Wednesday, October 31, 2012

Treatment Day 47 : Anorexic baker faces demons in the kitchen


So I get home, to my parents' house, I haven't been here in 3 months.

The first thing I want to do when I walk in is eat.

I'm sick and have a head / ear ache and food is usually what I turn to to make me feel better. Plus being home sparks thousands of memories of binges and food. It's crazy that my mind can make me feel like I haven't eaten all day the moment I walk into my house, even though I ate an hour ago.
So to distract myself I go to watch the newest episodes of Sons of Anarchy but the news comes on when I turn on the tv.

I see the words "calories" "purge" "73 BPM" – I know immediately this story is about an eating disorder.


I'm disgusted with how the news shows this girl. Showing her weight on TV, really it'll just make more girls want to be anorexic and turn to disorders to try to lose weight—because they see it works. And I'm sickened by how Camilla blogs about her calorie intake and exercise regimen. But then again it's not her that I'm disgusted with—it's her Ed. I see the pride that goes into saying how little she ate, how low her blood pressure is, how small she is—telling the world that she's under a hundred pounds.

But then again I wouldn't have said this two months ago.

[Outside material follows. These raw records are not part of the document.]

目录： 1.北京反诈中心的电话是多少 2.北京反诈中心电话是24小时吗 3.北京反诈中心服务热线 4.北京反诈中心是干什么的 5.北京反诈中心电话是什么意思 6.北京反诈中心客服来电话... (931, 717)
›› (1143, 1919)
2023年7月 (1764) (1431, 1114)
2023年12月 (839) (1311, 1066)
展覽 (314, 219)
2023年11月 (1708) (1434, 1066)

I would have envied her discipline. And the fact that she looked so pretty on the news. Why can't I get attention for my disorder-says my disorder.
Now I'm someone that's healthy or getting there—getting to where she needs to be—where she can be and at the same time I'm where she's been.

This girl couldn't afford treatment so she (ironically) baked cookies and sold them via her blog to help raise money.
"One cookie at a time, Camilla raised $7,000 dollars. That's enough for one week at Utah's Center for Change. But Camilla needs six months, first to get healthy."

As soon as I heard those words I got up from my spot on the couch and my mom stopped me.

"Are you ok? What are you doing?"

"I'm not sure what I feel right now, I just need to help her."

So here I am writing about her story and how it intertwines with my story.

I don't know this girl but I probably know her better than most of her friends and family do. I know the way her mind works. I know the feeling of not being able to stop, the feeling of wanting to disappear, of being unworthy and of not understanding when people compliment you. I know having good days when you seem you have it under control just to find the next day Ed has won again.

It sickens me that others have this disease. We have a new girl in treatment that's 15 and another one who is a grandma. I don't wish this disease on anyone and yet I have it.

My heart aches for Camilla and yet is so damn proud of her. She's defying Ed just like I am. And for once I can kind of give myself the same grace and say that I'm proud of me too.

So please read her story, and donate to her treatment—her life.